START Recorded data
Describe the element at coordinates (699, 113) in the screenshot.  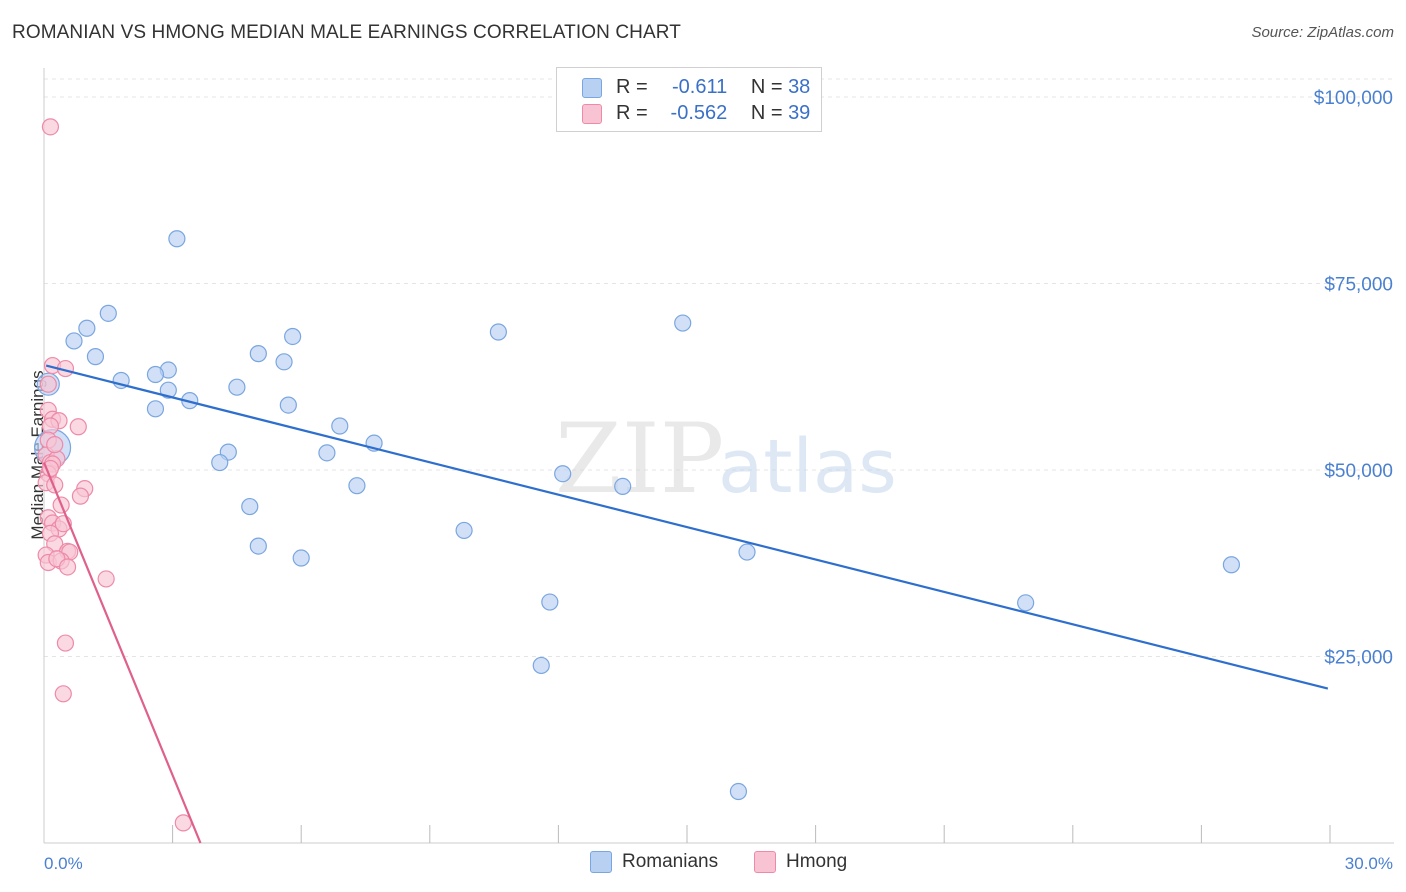
I see `legend-r-value-2: -0.562` at that location.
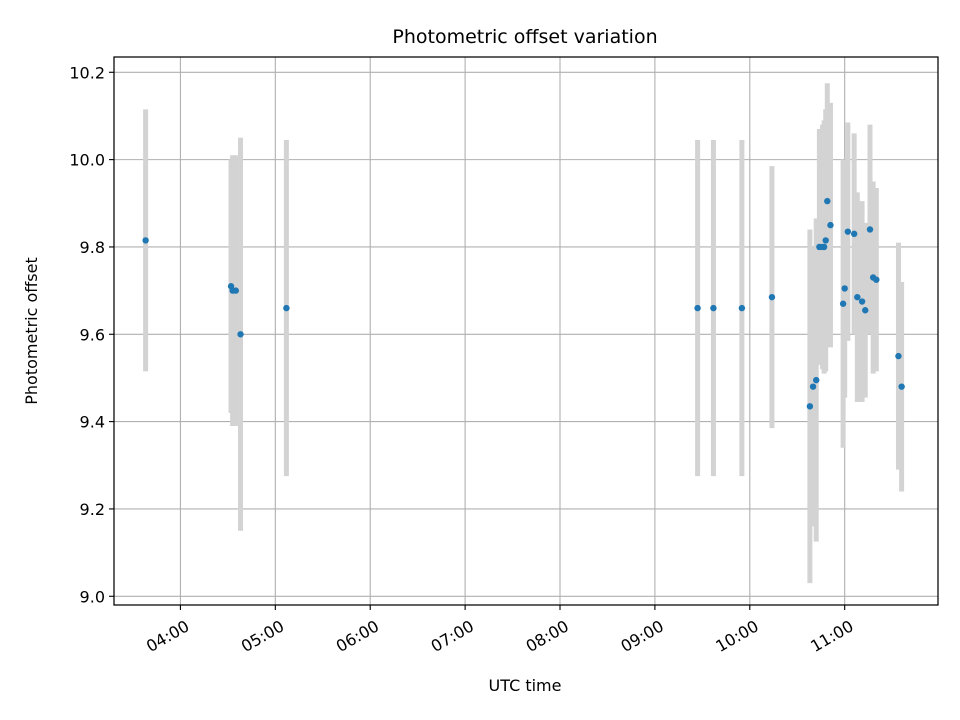  What do you see at coordinates (526, 686) in the screenshot?
I see `x-axis-label: UTC time` at bounding box center [526, 686].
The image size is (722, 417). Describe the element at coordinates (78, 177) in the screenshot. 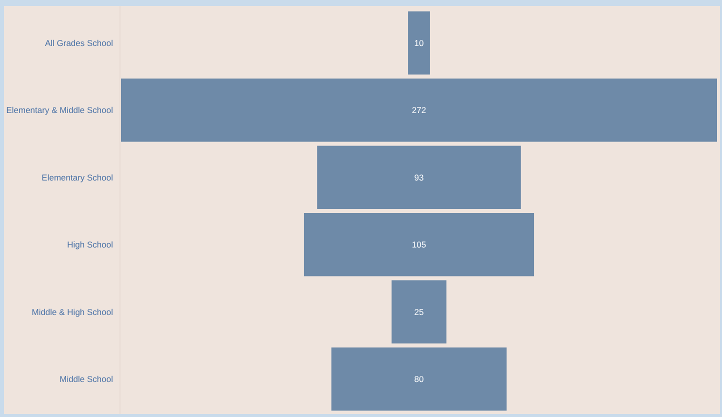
END Recorded data
§ **Task brief**
Render the entries above as a numbered list, one line per item, omitting blank lines and leaving out the pictures.

§ **Solution to this task**
1. Describe the element at coordinates (699, 113) in the screenshot.  
2. I see `legend-r-value-2: -0.562` at that location.
3.   What do you see at coordinates (526, 686) in the screenshot?
4. I see `x-axis-label: UTC time` at bounding box center [526, 686].
5. The image size is (722, 417). Describe the element at coordinates (78, 177) in the screenshot. 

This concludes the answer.